While no one likes censorship by police or government, let’s start by acknowledging that the internet is already censored. The secret services try to access to almost all of our online communications anyway. Added to this are a number of examples of censorship of political activities on Facebook, for example when activists sometimes find that content they have posted on Twitter or Facebook – or their entire accounts – have been deleted without obvious reason. Facebook and Twitter may deserve some credit for their role in various popular protests and movements across the world, but their track record is mixed.

On Radio Scotland yesterday morning, three different Scottish politicians – the SNP’s Tasmina Ahmed-Sheikh MP, Labour’s Anas Sarwar MSP and the Green John Finnie – described experiencing persistent online abuse. Racial abuse, sexually explicit abuse, and much besides. Finnie acknowledged that, as a white man, he has received somewhat less online abuse; but he recognised the problem. This morning’s debate followed from Diane Abbott MP’s recent remarks that her team try to prevent her being unaccompanied in public, which stems in turn from the murder of Jo Cox MP in the weeks before the Brexit referendum.
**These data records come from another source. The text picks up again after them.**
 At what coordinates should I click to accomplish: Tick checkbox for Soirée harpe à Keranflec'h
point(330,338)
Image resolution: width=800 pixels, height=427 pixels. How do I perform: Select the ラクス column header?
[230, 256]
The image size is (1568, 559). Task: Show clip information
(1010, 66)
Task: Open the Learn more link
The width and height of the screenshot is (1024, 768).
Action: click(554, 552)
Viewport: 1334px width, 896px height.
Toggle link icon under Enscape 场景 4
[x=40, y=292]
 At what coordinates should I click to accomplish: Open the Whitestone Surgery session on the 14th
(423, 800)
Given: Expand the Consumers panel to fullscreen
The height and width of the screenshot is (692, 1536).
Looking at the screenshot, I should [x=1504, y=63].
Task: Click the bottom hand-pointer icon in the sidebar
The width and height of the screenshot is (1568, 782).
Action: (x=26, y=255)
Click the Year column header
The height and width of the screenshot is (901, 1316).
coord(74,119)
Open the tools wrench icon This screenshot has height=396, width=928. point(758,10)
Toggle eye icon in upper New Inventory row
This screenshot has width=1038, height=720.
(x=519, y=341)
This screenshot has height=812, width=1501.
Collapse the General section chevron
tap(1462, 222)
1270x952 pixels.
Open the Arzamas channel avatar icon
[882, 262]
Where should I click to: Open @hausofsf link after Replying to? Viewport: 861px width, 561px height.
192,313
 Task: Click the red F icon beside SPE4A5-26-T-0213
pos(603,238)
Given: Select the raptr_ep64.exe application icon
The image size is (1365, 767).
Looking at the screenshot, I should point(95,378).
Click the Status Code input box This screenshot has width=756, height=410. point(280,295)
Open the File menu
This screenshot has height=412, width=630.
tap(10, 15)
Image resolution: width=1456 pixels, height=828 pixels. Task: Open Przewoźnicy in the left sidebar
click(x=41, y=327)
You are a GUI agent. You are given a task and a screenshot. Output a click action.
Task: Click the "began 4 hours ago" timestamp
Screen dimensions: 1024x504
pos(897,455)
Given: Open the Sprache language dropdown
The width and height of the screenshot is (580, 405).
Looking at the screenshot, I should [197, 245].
To their credit, these politicians seem to acknowledge that it is not just public figures who suffer online abuse; it is a depressingly everyday occurrence. Whether it is the threat of violence – sexual or otherwise – and whether motivated by race, sex, or just plain disagreement, everyone on social media seems to be considered fair game for this extreme variant of freedom of speech. For all their algorithms, sponsored and “tailored” content, Facebook and Twitter don’t seem to respond to everyday online bullying consistently. They pick off a few of the worst offenders – the videos of horrific violence – but they let everyday online harassment pass. Whether you are a divisive political figure, a celebrity, an ex-partner being stalked, or just someone with an opinion, the prevailing philosophy of social media is “you have to be able to take it”. Of course you can block someone, but you can’t realistically block everyone without being accused of “avoiding” them, which is always a bad look for a politician.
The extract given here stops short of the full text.